South Windsor, founded in 1633, and later established as its own town in 1845, may not seem all that historic, but with a closer look, you may stumble upon some of the historic sites that are still standing. Let this article be your guide to visiting South Windsor’s historical sites.
Starting off this list is the Pleasant Valley Schoolhouse, located at 771 Ellington Road, is a former one-room schoolhouse, built in 1862 (now a museum of South Windsor’s history). This building was used as a school up until 1952, until the building was later renovated and expanded to accommodate the current museum. This building is currently owned by the South Windsor Historical Society. The Pleasant Valley Schoolhouse is the only old district schoolhouse left in South Windsor that has not been demolished or converted to a home.
Moving on, another district school that still stands, built in 1905, is the Union District School, located at 771 Main Street, was once the most modern school building in Connecticut; however, the most notable factor about this building is the common belief that the building is haunted. People have claimed to hear little girls singing in the union school’s boiler room. People have also claimed to hear the language of the Native Americans that once lived here throughout the school. Back in 2007, the South Windsor Historical Society bought the building for the price of $1. Currently, the Union School is under construction, with a price of $5 million dollars… from rags to riches as some may say about this building.
Let’s take a look at the Elmore-Burnham House, located 78 Long Hill Road. Built in 1861 by a family member of the Elmore family, the original plan was for this to be a one-story gambrel roofed house. Sally Elmore Burnham moved into the house, then, in the 1840’s, her nephew Timothy renovated the house to enlarge it, and also altered the house to a Greek Revival Style home. The house remained in the family until 1973. Currently, a family does reside in the house.
A stroll across the street brings you to the Harvey Elmore House, at 87 Long Hill Road, built after the Elmore-Burnham house in 1843 as a Greek Revival Style home. The Elmore family settled in the Long Hill area. Harvey Elmore, who built the house, and lived in the house married Clarissa Burnham in 1830, and raised two children. Harvey and Clarissa’s daughter Mary Janette Elmore, lived in the house until her death in 1922. After her passing, reminisces which were written when she was 80 were found in the house’s attic. The Janette Elmore papers contain extensive notes on the genealogy and life of the Hayes family and neighbors, correspondence concerning family data, and newspaper articles and obituaries. A family currently resides at the home.
What would this guide be without a three-story mansion? Great thing South Windsor has the John Watson House, located at 1876 Main Street. The mansion was Built in 1789 for John Watson, who was a prominent local merchant and farmer.

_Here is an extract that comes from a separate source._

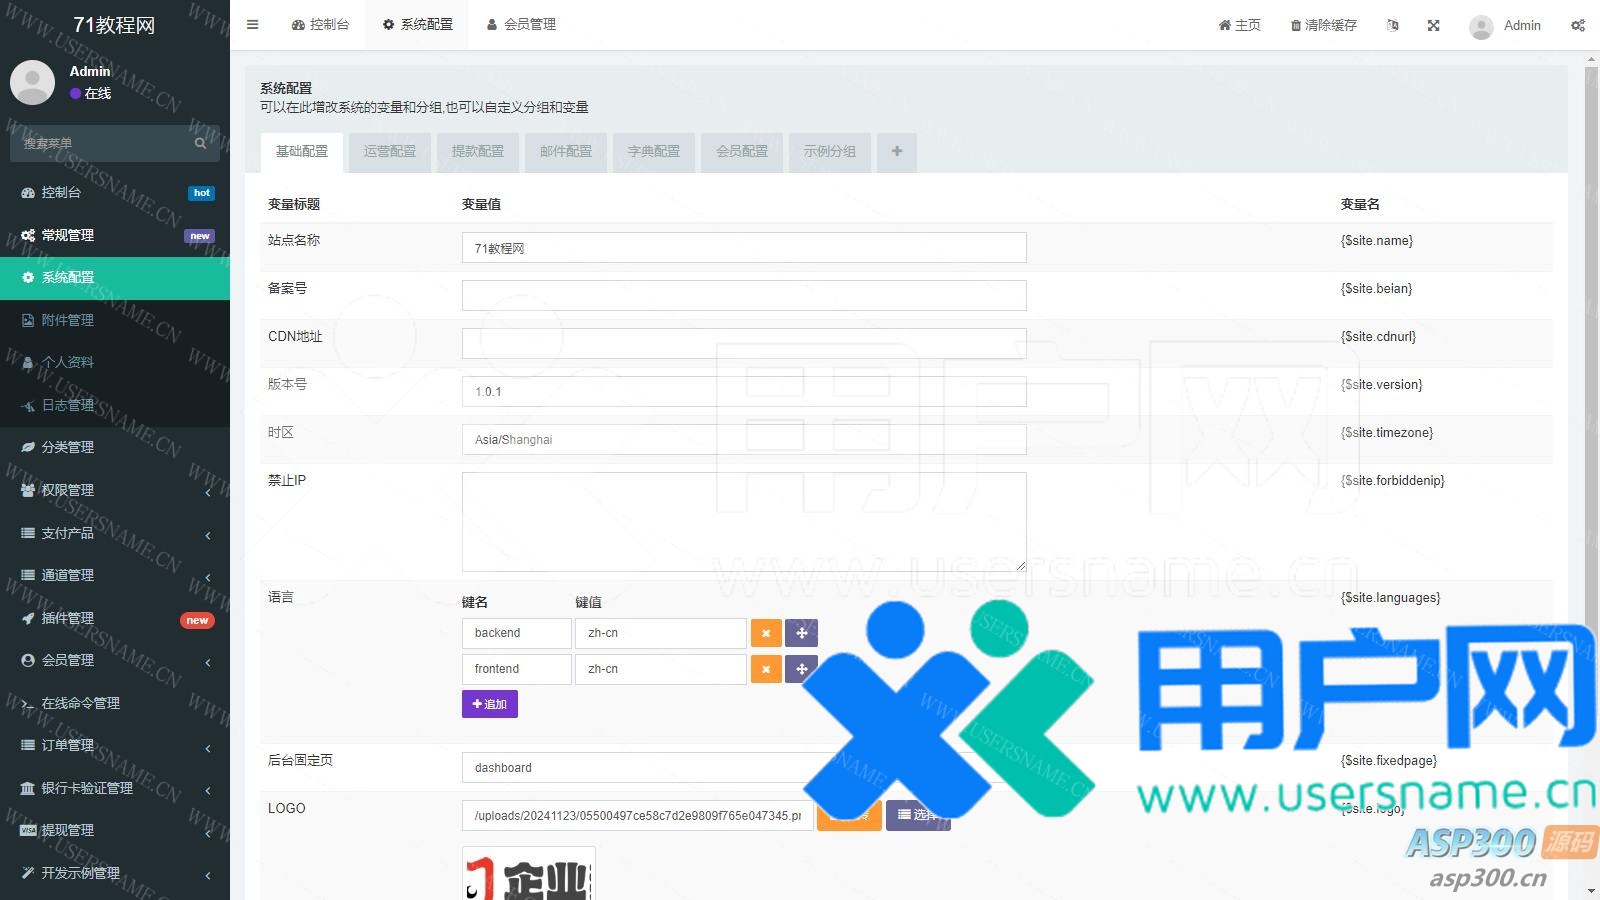The image size is (1600, 900).
Task: Click the fullscreen icon in top bar
Action: 1433,25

John Watson would live in this house with his family until his death in 1824, in which his wife Anna Bliss would continue to live in the home, until her death in 1827. The Watson house stayed within the family until 1848, when the Bancroft family acquired the mansion. The Watson house still remains standing after being purchased in 2014 for almost $400,000.
Next on our list is a less commonly known site, The Commodore Charles Green House, 660 Main Street. Built in 1851,and designed by architect AJ Davis in a Gothic Revival style, it was home to Commodore Charles Green who was a naval officer who captured a Confederate blockade runner during the Civil War. The home stayed in the Green family until 1963 when it was sold to the Mahr family. Like most of the other homes on this list, a family does currently reside at this home.
Finishing off our little historical trip, we find ourselves at the East Windsor Hill Post Office, 1865 Main Street. Built in 1757, over the years the building has housed a handful of small businesses, then in 1783 it received its first government post rider, and became the home to the East Windsor Hill Post Office in 1837, and currently is still an operating post office. It is one of the oldest continuously operated post offices in the country.
Now that we have learned about all these amazing historical places in South Windsor, this is your sign to take a little trip through history and take a ride and see the history South Windsor has to offer.